Zilch in Cannes? India is still hot: Amritraj
While Bollywood may have failed to put up even a single blockbuster on Cannes list, the future is "bright", says frontline Hollywood producer Ashok Amritraj.Updated: May 20, 2008 14:08 IST
While Bollywood may have failed to put up even a single blockbuster on Cannes list, the world was increasingly interested in India's cinematic products and the future was "bright", frontline Hollywood producer Ashok Amritraj has said.
The "over-abundance of money" in Indian entertainment space was a "good sign", Amritraj noted, even as he cautioned that such expansion would be meaningless if a "new generation of filmmakers" was not built by "established players".
Discussing Indian cinema's global aspirations at a seminar 'The world is not enough', organised in the India Pavilion, Amritraj, who is also the Hyde Park Entertainment chairman and CEO said: "Every major Hollywood studio has set up shop in India.
"They have already paid a few dollars to get in and hopefully they will spend a few dollars more in the years ahead," he said.
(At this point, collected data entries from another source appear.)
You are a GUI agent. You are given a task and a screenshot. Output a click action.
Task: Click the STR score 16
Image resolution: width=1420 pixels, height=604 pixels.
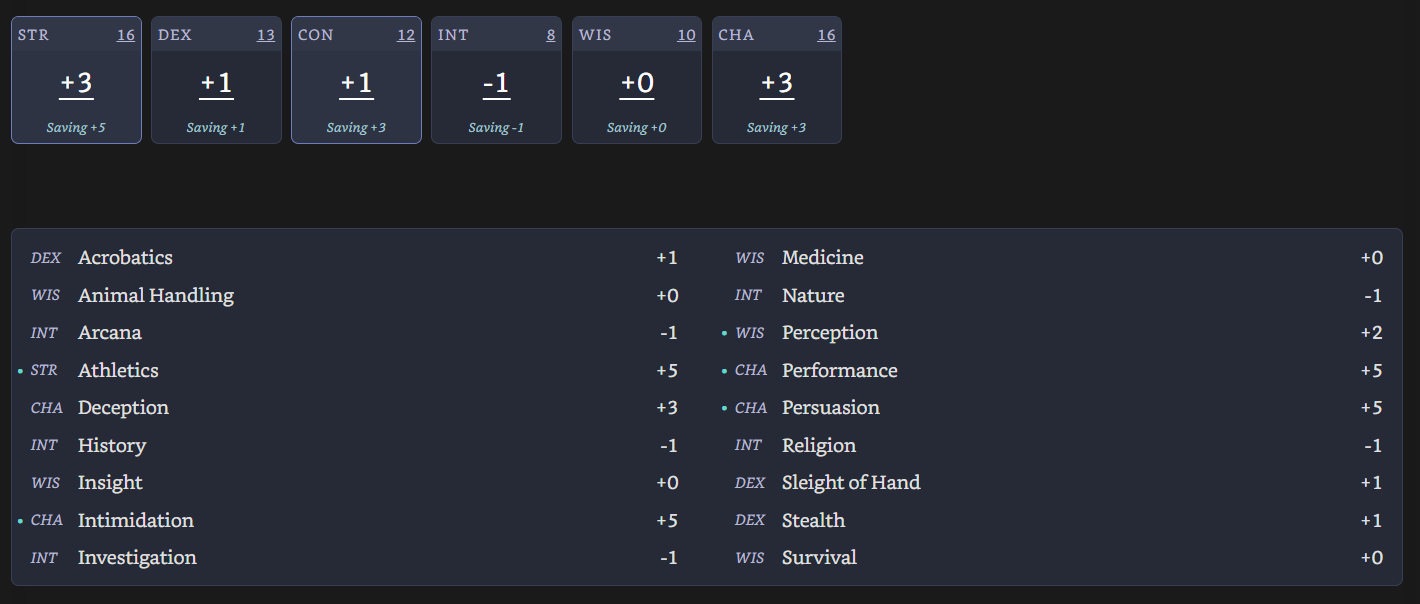[x=125, y=35]
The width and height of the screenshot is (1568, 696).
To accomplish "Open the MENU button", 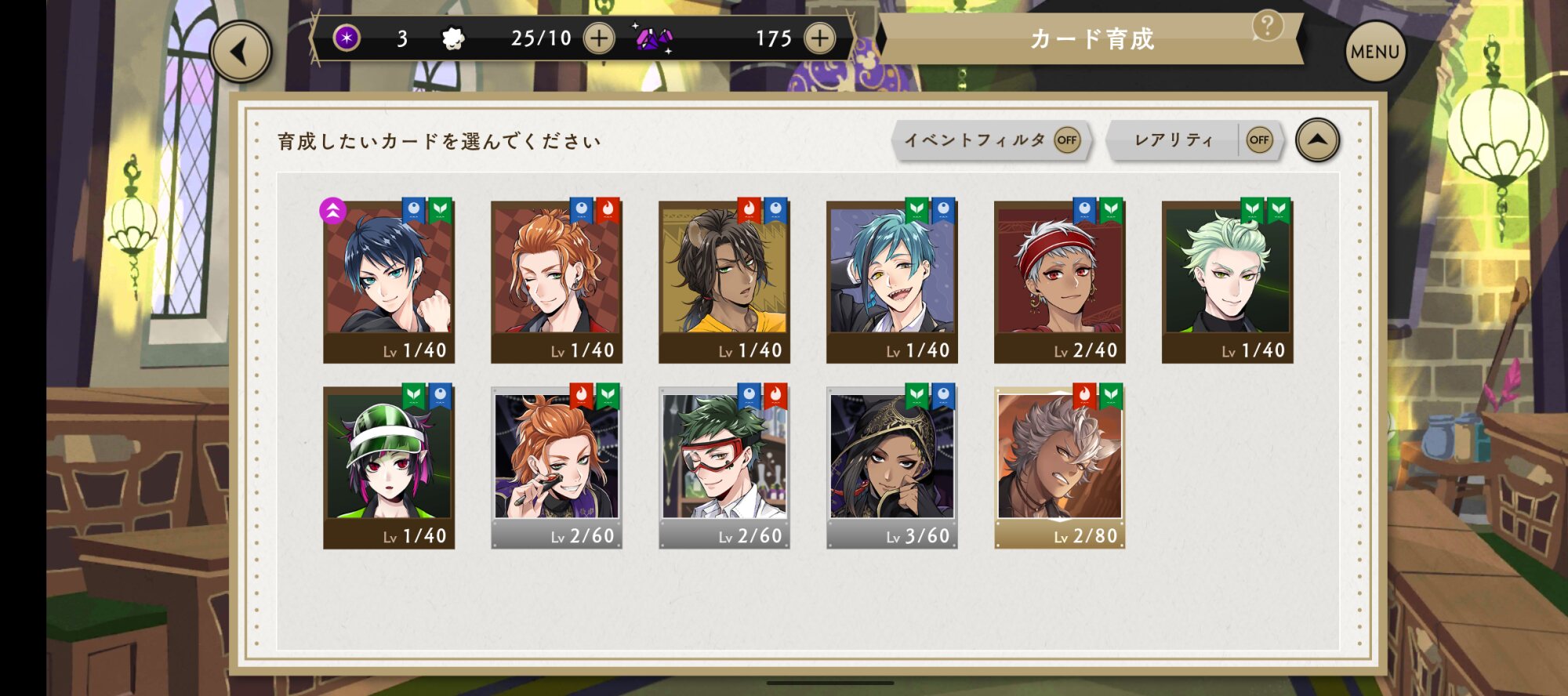I will click(1375, 52).
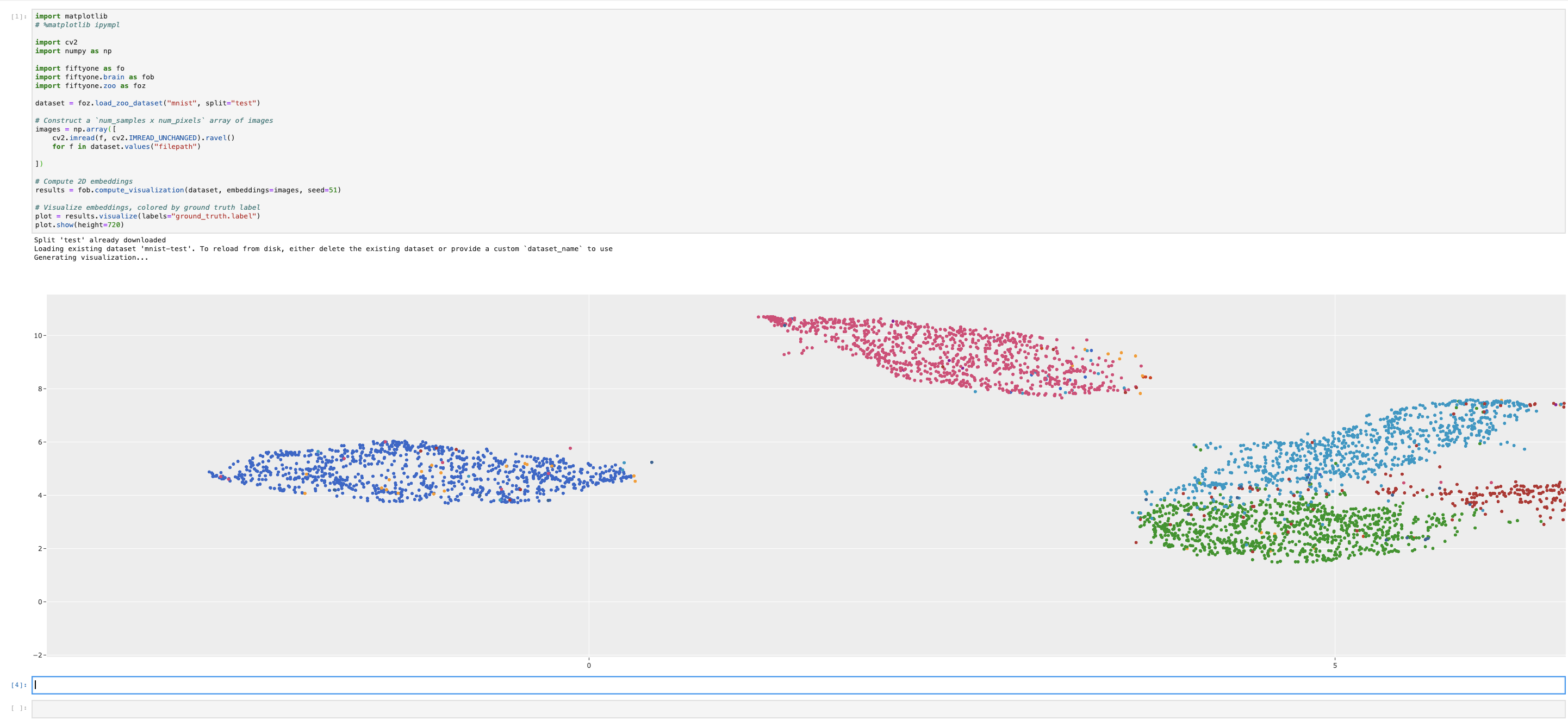
Task: Click the comment # Compute 2D embeddings
Action: coord(84,181)
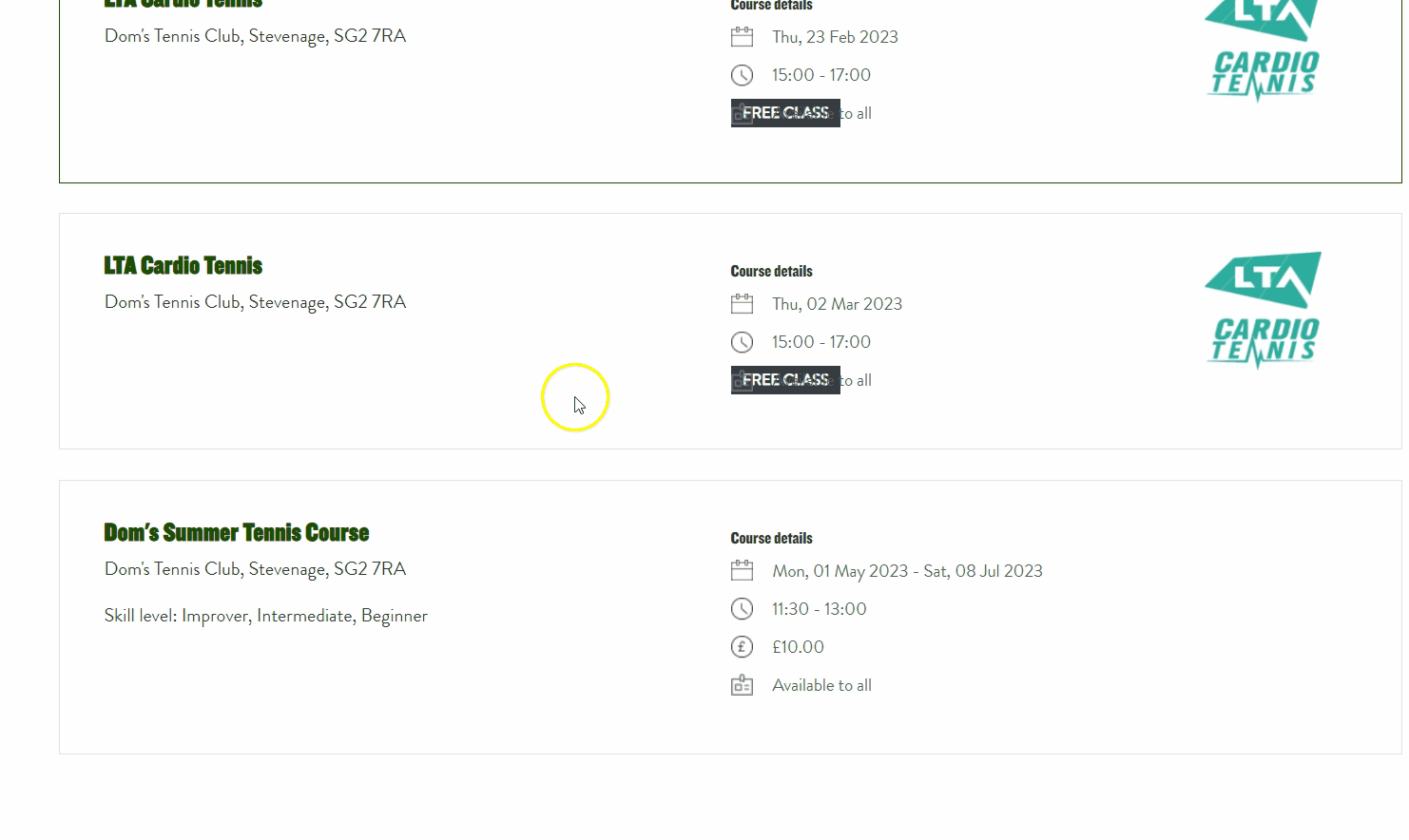Click clock icon in the 23 Feb class
The width and height of the screenshot is (1409, 840).
point(742,75)
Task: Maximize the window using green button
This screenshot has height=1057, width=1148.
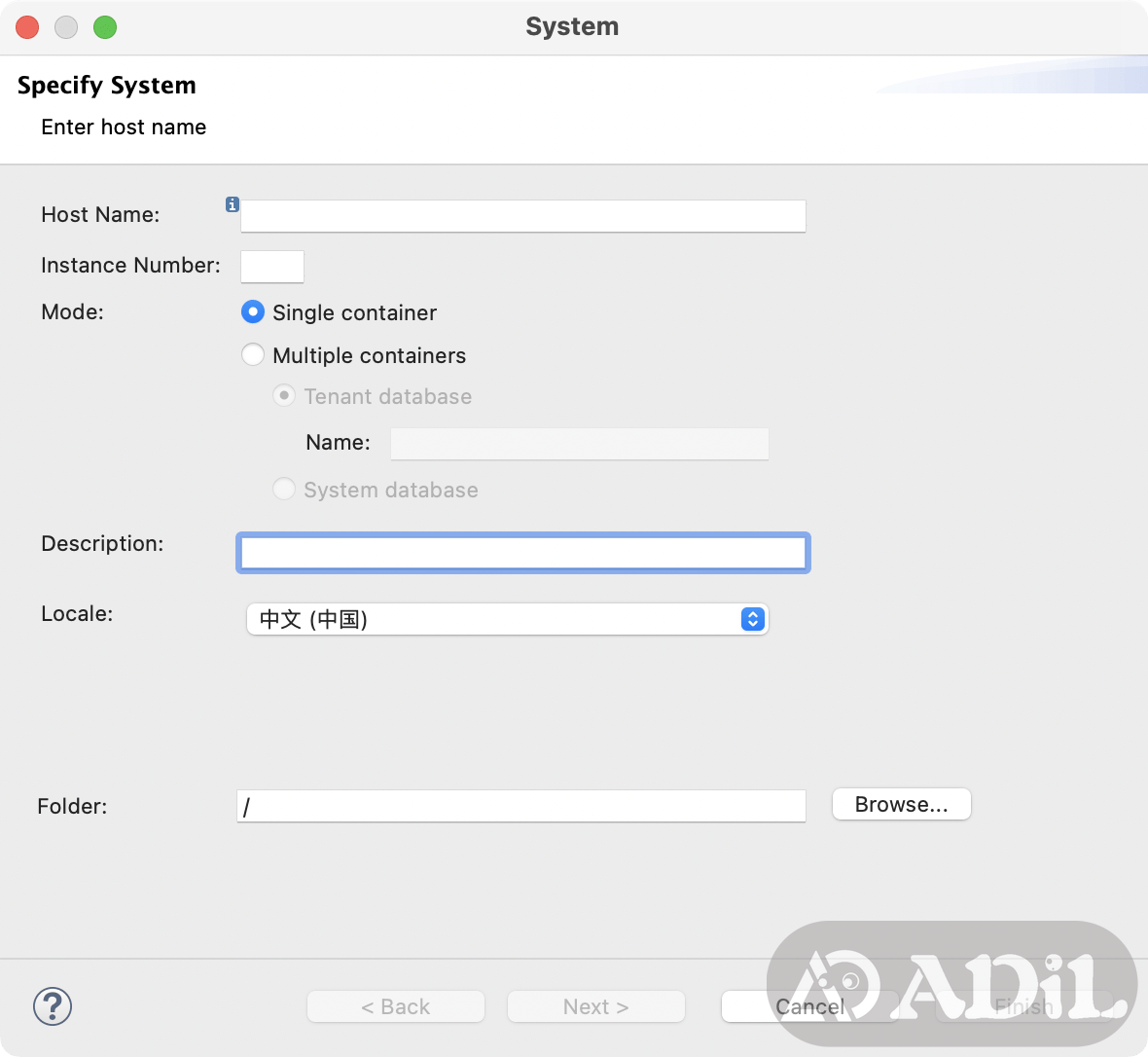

However, it would now be important for Indian films to make the next big leap and enter the traditional spaces for American movies, the producer of over 90 Hollywood films suggested. "I can already see that happening. The future of Indian cinema is bright," he said.
The eminent filmmaker felt that "the over-abundance of money in the Indian entertainment space was a good sign, but today's established players have the responsibility of building a new generation of filmmakers."
If that doesn't happen, the rapid expansion would be meaningless, he said.
Veteran British film critic Derek Malcolm, however, felt that "it was a scandal that no Indian film manages to make the Cannes cut year after year."
The sceptical critic of London's The Evening Standard advised the optimists on the panel not to be "so smugly self-congratulatory".
India, he felt, "has fallen off the global map of good cinema."
Meanwhile, Nigel Glynn-Davies, CEO of the London-based bollywood.Tv, an online distributor of Indian films, echoed Amritraj's perceptions: "It is really important to get Indian films out into the world market. Believe me, they are good enough to be able to hold their own in the long run."
Patrick Frater of Variety magazine said that India's showbiz was poised on the threshold of exponential growth.
"In every conceivable space - films, television, new distribution platforms, use of the Internet - there is room for tremendous growth in India, growth of the kind that no other country in the world can match."
No wonder, he added, the major global players were making a beeline for India.
Adding to the discussion, Amritraj said: "Over the next two years, my endeavour will be to build a platform to facilitate greater cinematic engagement between India and the US." He added that his latest film had "a very strong Indian component."
Amritraj's latest production The Other End of the Line, screened in the Cannes Film Market two days ago, deals with call centre employee, played by Shriya Saran, who travels to San Francisco to meet a man she has fallen in love with over the phone.
Besides a clutch of Hollywood actors, notably Jes se Metcalfe, the film has Anupam Kher and Tara Sharma in the cast.